(Ringrazio per la collaborazione Barbara Fantechi, che ha rivisto l’articolo per controllare che, da umanista, non avessi scritto sfondoni…)
C’è questa cosa che si dice sempre, ovvero che le materie umanistiche e quelle scientifiche sono cose diversissime, tanto che, se uno legge in giro, pare che umanisti e, chessò, matematici non possano manco capirsi, si odino ferocemente, se si incontrano per strada si sputino. C’è quest’altra cosa che si dice da un po’, e dappertutto, che le materie umanistiche sono quelle che rovinano i nostri figlioli, con il corollario di: «Signora mia, il pupo non lo faccia studiare al classico, che se passa qualche anno a studiare lettere poi è rovinato, di scienza e di matematica non capisce nulla, una vita buttata via, creda a me!»
Ecco, lasciatemelo dire: è una colossale scemenza. E no, non aspettatevi un post che magnifica la letteratura e la poesia, e le grandi svirgolate delle sensibilità artistiche. La colossale scemenza sta nel fatto che non esistealcuna distinzione vera fra il cosiddetto modo di ragionare scientifico e matematico e quello umanistico. Le differenze sono epifenomeni, la struttura profonda è invece la stessa.
Prendiamo l’analisi della lingua. C’è qualcosa di più umanistico del dizionario? Un librone che parla di parole e del loro significato. Una roba che non ha a che fare nulla con la matematica e tutto con le lettere.
Ecco, ma come viene costruito un vocabolario? Seguendo la teoria degli insiemi. Il dizionario è un insieme che contiene tutte le parole di una lingua. L’insieme lo chiamiamo A e le parole x, che sono elementi appartenenti ad A (x ∈ A), x è definito come tale che è una parola usata nella lingua italiana. È un insieme potenzialmente infinito, ordinato, con un un ordine che in matematica viene detto lessicografico.
All’interno di A noi creiamo dei sottoinsiemi che raggruppano gli elementi x in base a loro peculiari caratteristiche. Tipo x è un pronome, un aggettivo, un sostantivo, un verbo, oppure un nome astratto, concreto, derivato, primitivo. Ognuno di questi sottoinsiemi (verbi, aggettivi, nomi primitivi, nomi derivati etc.) è incluso nell’insieme A. Ogni elemento x può essere incluso in più sottoinsiemi e la definizione del dizionario (esempio: “Casa, nome comune di cosa femminile singolare primitivo concreto”) viene creata elencando l’appartenenza del termine ai vari sottoinsiemi.
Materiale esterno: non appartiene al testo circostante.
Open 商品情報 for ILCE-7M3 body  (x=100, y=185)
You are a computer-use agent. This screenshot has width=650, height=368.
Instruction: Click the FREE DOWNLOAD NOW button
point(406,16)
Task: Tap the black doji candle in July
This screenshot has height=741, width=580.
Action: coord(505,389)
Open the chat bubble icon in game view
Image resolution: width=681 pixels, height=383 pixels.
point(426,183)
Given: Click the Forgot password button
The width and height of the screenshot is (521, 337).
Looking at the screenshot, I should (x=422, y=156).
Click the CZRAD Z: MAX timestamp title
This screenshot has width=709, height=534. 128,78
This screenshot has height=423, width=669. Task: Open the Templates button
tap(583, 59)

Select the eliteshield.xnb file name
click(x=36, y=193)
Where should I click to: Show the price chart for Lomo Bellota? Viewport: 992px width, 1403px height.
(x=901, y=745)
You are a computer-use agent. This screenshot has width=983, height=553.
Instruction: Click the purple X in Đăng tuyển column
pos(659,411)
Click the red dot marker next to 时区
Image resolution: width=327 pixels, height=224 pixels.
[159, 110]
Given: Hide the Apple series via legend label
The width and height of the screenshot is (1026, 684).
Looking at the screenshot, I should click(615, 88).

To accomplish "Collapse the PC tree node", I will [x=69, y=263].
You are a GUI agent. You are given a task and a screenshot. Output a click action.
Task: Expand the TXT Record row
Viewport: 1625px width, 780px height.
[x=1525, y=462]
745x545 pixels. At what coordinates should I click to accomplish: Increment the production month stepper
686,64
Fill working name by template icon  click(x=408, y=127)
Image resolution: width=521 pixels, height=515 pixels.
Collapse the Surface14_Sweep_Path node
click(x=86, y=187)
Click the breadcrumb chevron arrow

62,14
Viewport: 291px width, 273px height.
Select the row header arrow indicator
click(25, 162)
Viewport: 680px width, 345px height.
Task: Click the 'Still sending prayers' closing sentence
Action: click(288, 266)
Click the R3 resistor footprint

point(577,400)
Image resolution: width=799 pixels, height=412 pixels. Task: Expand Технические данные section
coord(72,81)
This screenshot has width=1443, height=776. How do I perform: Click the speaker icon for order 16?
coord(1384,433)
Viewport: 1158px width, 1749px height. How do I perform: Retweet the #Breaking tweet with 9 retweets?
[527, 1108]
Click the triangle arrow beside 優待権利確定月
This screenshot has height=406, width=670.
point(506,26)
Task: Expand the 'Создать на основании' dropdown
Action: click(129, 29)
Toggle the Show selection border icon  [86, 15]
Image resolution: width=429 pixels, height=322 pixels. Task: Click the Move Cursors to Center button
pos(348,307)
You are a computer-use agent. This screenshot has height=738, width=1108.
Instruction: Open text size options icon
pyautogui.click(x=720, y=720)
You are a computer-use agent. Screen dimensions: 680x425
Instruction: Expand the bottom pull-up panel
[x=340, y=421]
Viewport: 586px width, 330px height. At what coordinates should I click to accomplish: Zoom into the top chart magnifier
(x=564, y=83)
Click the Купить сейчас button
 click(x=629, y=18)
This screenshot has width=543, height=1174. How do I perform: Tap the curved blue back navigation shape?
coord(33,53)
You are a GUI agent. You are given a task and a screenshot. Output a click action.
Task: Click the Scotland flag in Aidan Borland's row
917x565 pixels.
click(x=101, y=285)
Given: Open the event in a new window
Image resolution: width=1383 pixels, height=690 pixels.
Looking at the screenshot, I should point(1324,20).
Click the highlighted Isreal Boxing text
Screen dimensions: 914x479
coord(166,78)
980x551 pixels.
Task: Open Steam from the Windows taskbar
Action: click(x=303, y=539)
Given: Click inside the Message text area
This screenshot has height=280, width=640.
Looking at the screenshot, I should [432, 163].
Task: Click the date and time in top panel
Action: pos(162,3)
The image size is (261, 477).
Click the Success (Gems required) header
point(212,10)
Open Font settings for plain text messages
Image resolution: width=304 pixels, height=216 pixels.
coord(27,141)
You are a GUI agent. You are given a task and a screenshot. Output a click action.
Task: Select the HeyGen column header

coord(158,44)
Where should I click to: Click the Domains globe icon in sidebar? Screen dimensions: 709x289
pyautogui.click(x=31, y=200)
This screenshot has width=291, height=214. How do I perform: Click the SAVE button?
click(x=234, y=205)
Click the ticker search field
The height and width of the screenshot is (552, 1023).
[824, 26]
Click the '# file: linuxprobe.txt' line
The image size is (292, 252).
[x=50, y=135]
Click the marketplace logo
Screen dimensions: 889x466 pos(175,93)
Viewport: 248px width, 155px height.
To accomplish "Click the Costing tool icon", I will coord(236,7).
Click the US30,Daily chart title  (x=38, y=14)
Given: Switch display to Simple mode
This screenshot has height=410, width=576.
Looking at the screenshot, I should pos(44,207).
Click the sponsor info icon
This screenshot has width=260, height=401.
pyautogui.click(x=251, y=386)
Anche il significato della parola viene definito attraverso passaggi della teoria degli insiemi. Prendiamo la polemica sul termine “sindaca”.

All’interno di A esiste un sottoinsieme, chiamiamolo C, i cui elementi x rispondono a questa definizione: C= {x: x è una parola della lingua italiana che descrive colui che esercita la funzione amministrativa in una città) La parola in questione è sindaco. La definizione dice però Colui. Il che implica che si tratti di un maschio. Se voglio indicare una femmina che esercita la stessa funzione devo usare la parola sindaca. Che è il femminile di sindaco e segue le regole del sottoinsieme di parole con tema in -o che al femminile escono in -a.
Quando il dizionario deve dare la definizione del significato di una parola x, ovvero di un elemento, deve essere il più preciso possibile. Tecnicamente deve riuscire a trovare una definizione così precisa e selettiva che all’interno del sottoinsieme C ci può stare una ed una sola parola. A quel punto la definizione è perfetta.
Quando io traduco da una lingua ad un’altra, anche lì io uso la teoria degli insiemi. Cerco nell’insieme A (parole della lingua italiana) l’elemento x e lo pongo in relazione biunivoca con un elemento x dell’insieme B, che contiene le parole della lingua francese, inglese, greca, sanscrita.
Il dizionario, l’apprendimento delle lingue, le traduzioni usano quindi ragionamenti e processi matematici. Noi umanisti ragioniamo così o non ragioniamo correttamente e non possiamo fare il nostro lavoro.
Ne consegue che se un ragazzo passa alcuni anni a studiare lingue (antiche o moderne) e non materie scientifiche non sta sprecando tempo. Sta imparando ad esercitare la stessa logica che se stesse risolvendo equazioni di matematica.
Ne consegue che umanisti e matematici non sono due mondi separati. Sono uguali. Usano gli stessi strumenti, solo applicati a campi diversi.
Tutto il resto è fuffa. E chi la propaga non ha capito una cippa di cosa sia la matematica o l’umanesimo, credete a me.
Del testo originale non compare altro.